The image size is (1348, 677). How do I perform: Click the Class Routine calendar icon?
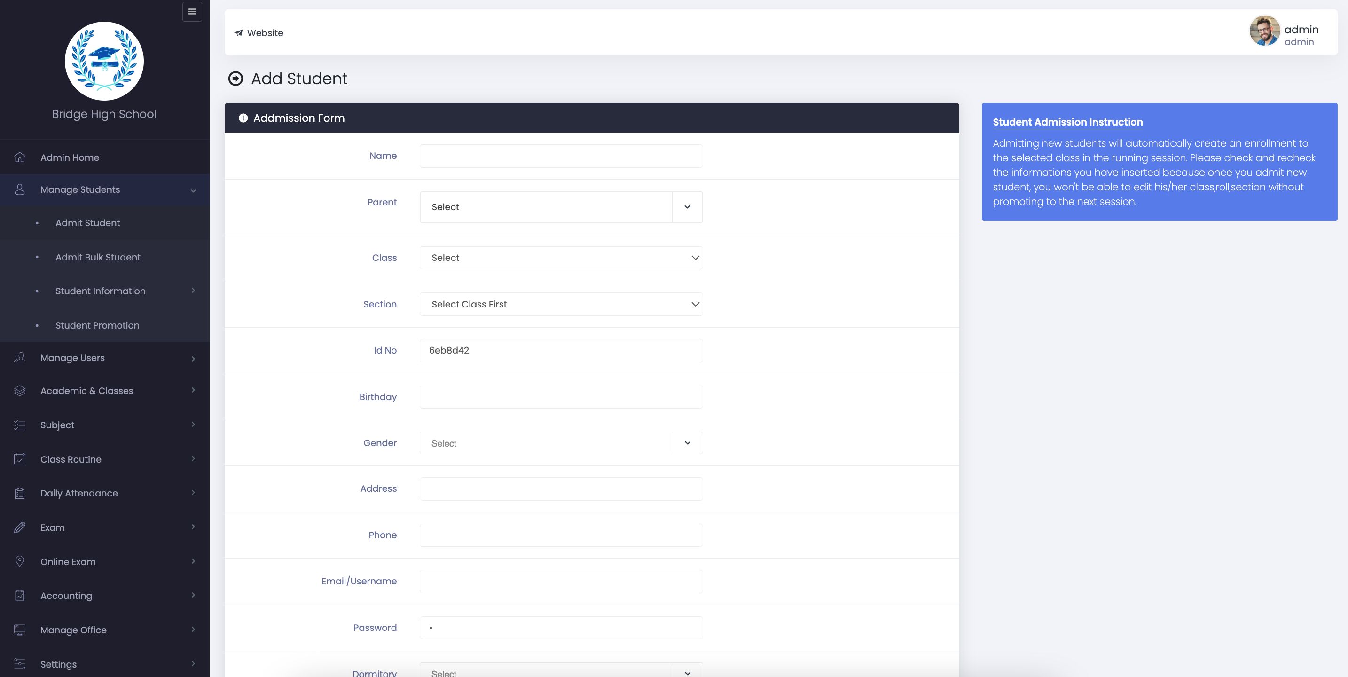[x=20, y=459]
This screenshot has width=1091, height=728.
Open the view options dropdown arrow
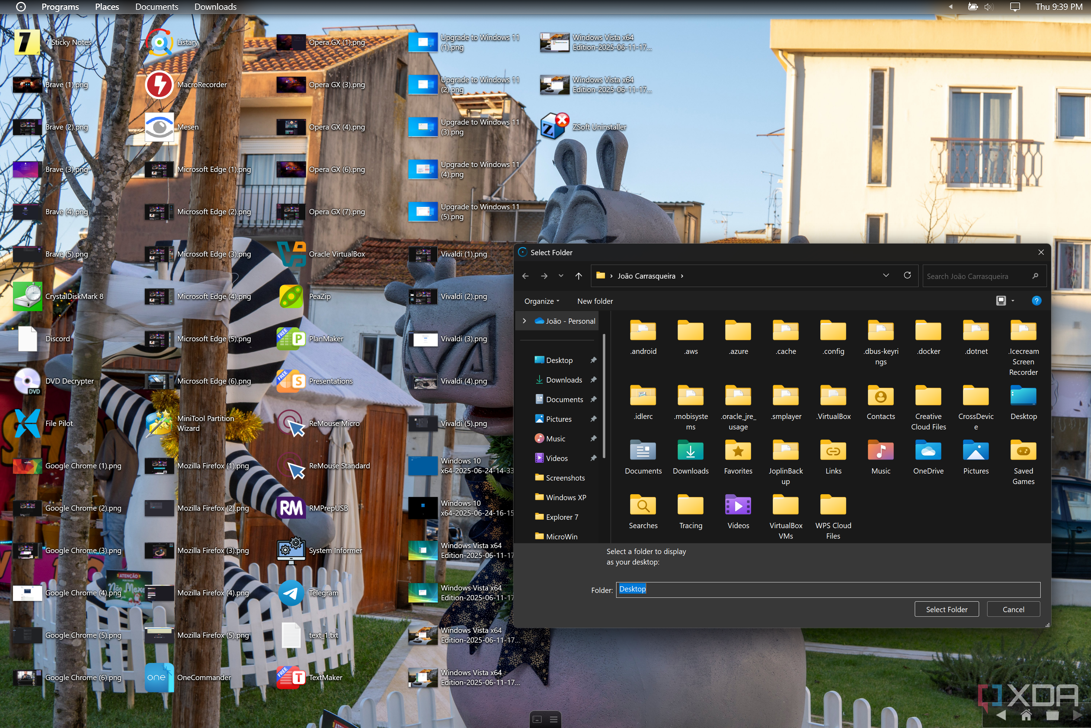[1013, 301]
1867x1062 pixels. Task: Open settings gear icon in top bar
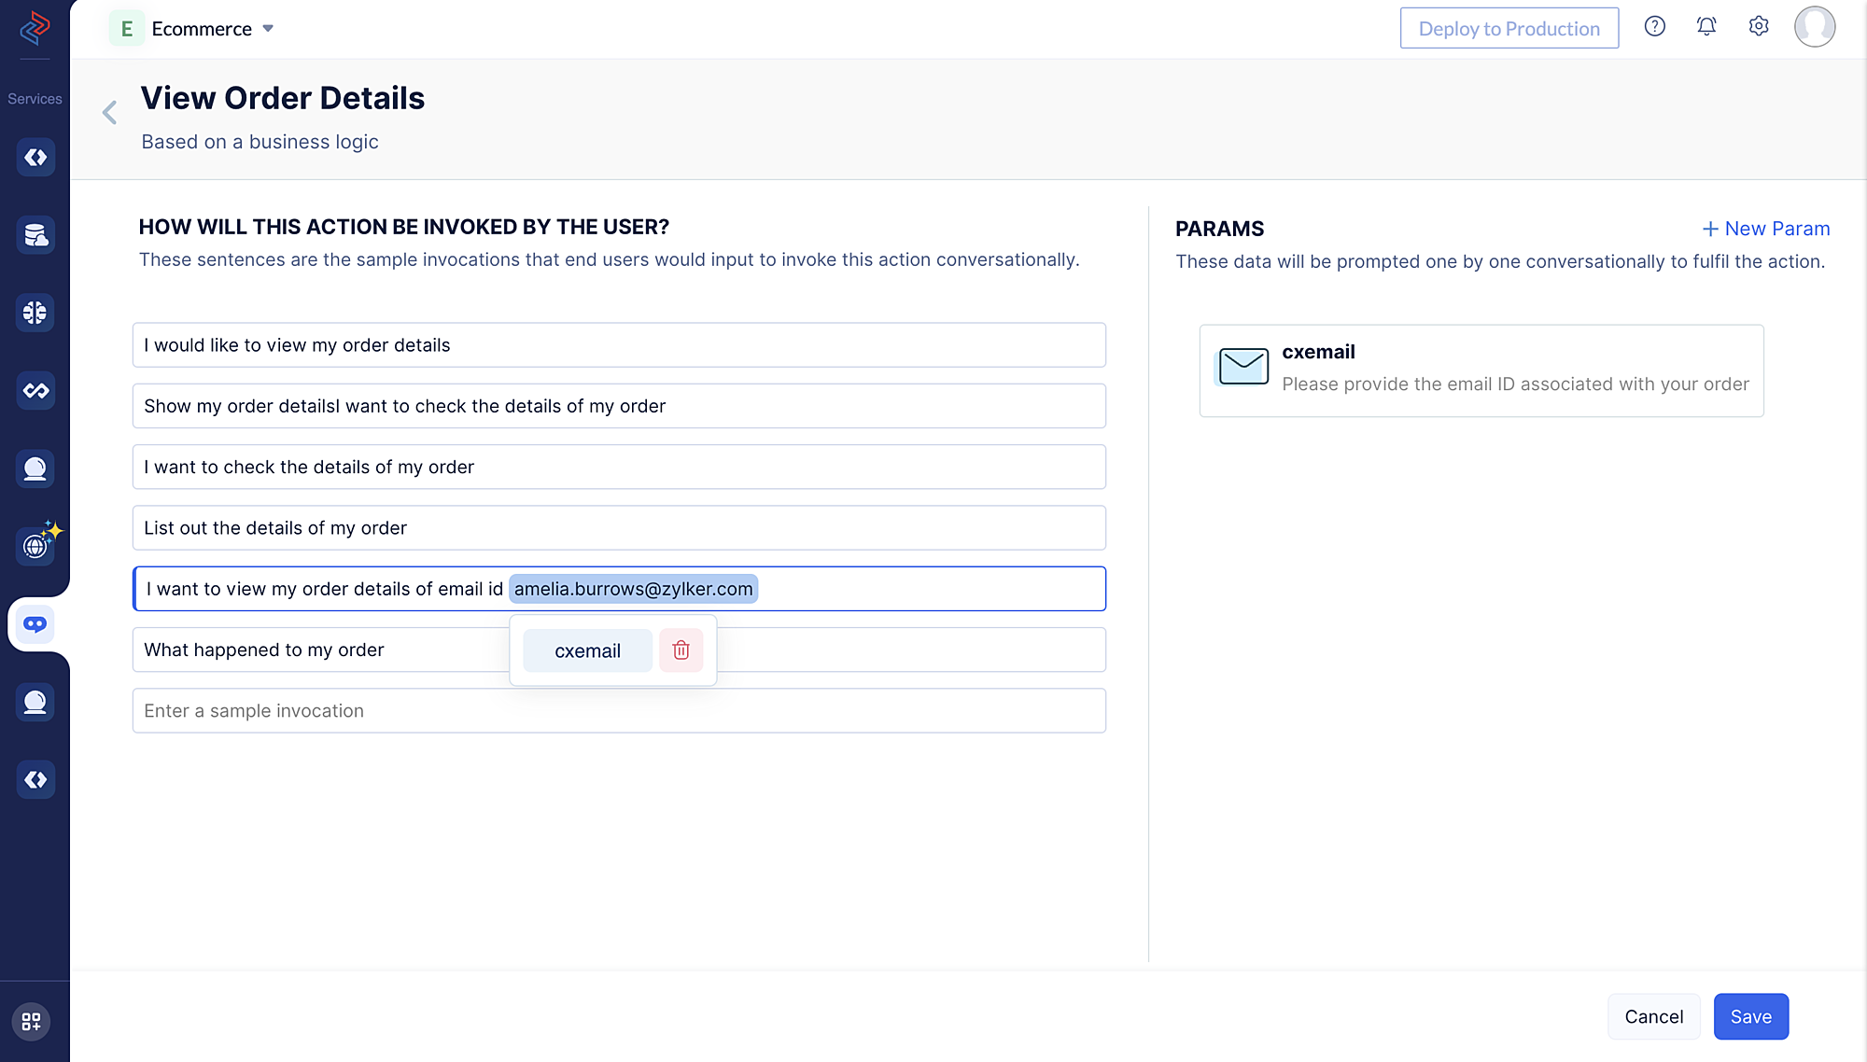1758,27
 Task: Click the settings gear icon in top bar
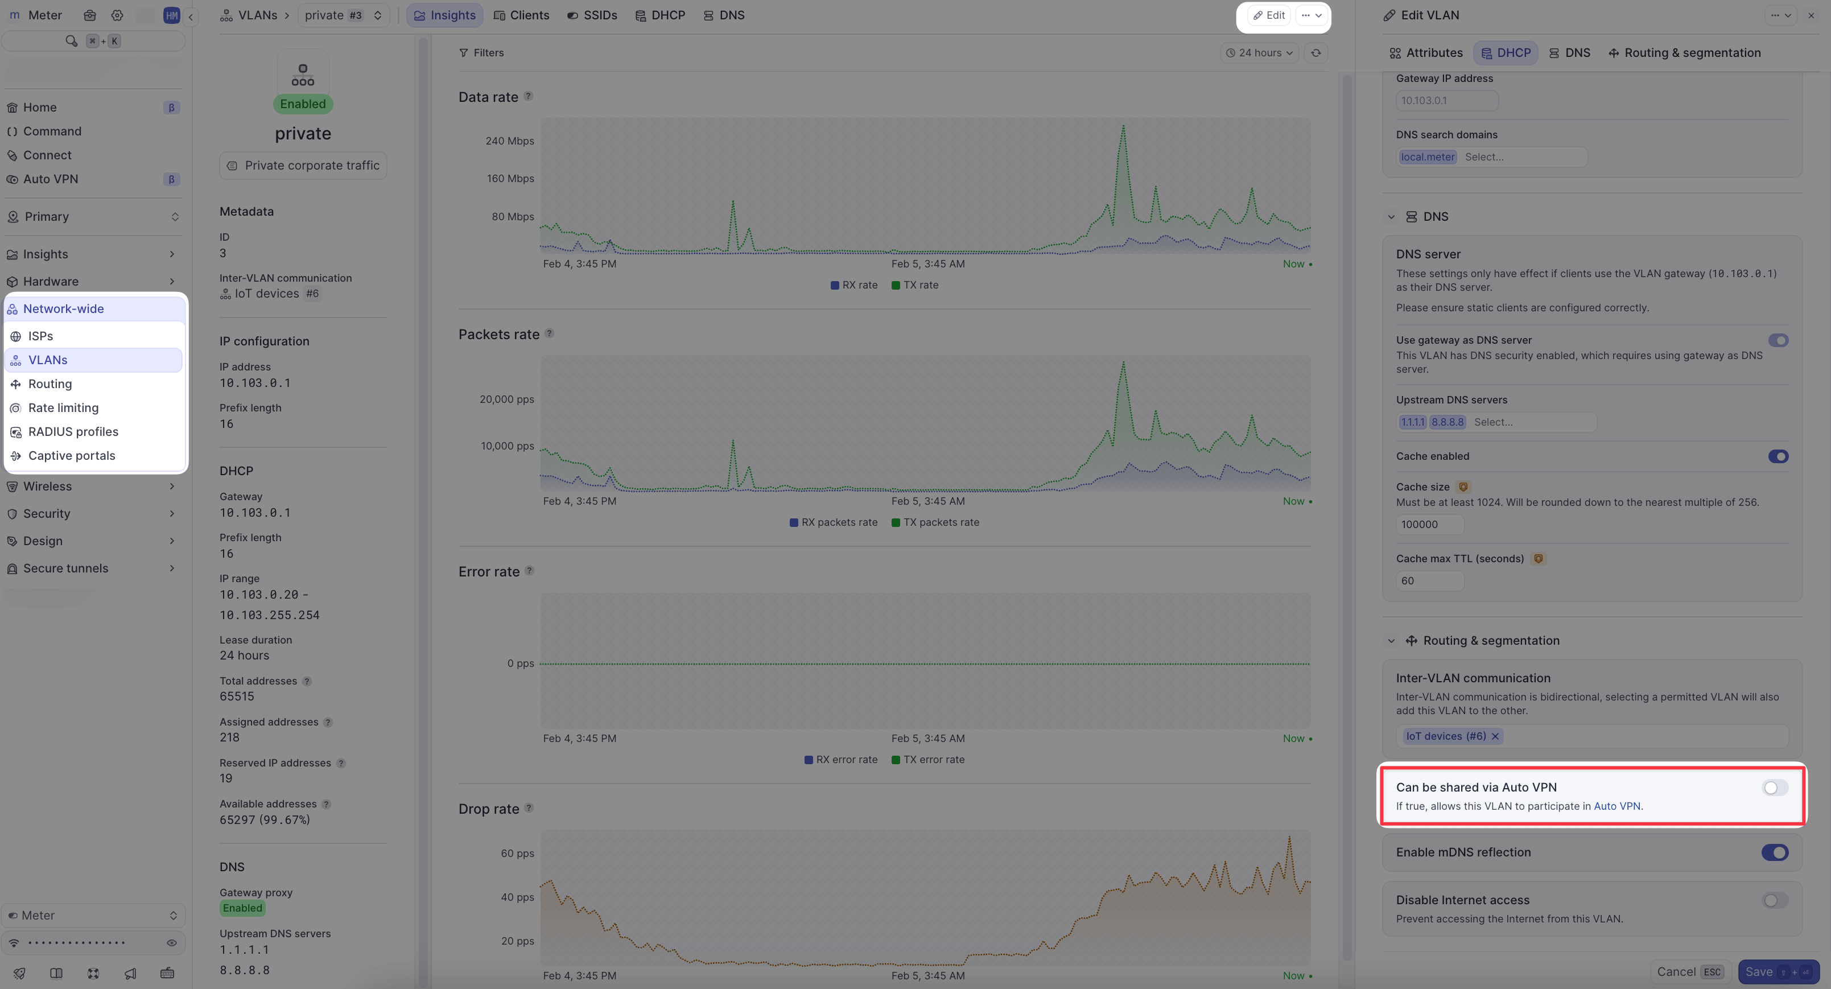point(117,15)
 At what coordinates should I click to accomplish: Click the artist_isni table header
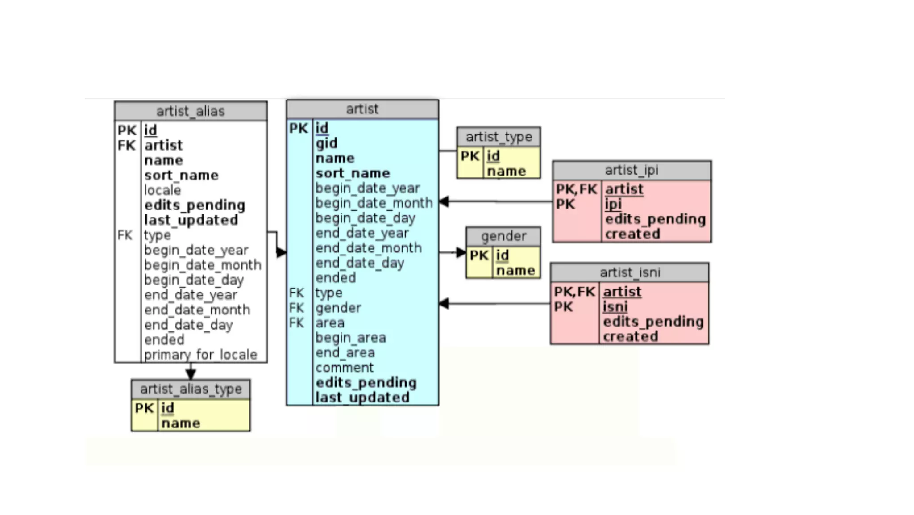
★ ★ ★
THE TASK ▸ Will you restate every entry word for word and omit the images?

RESPONSE TO THE TASK ▸
The image size is (1348, 677). How do I perform: Click the Class Routine calendar icon?
[x=20, y=459]
This screenshot has width=1091, height=728.
Open the view options dropdown arrow
[1013, 301]
1867x1062 pixels. Task: Open settings gear icon in top bar
1758,27
 Task: Click the settings gear icon in top bar
point(117,15)
 At what coordinates should I click to accomplish: Click the artist_isni table header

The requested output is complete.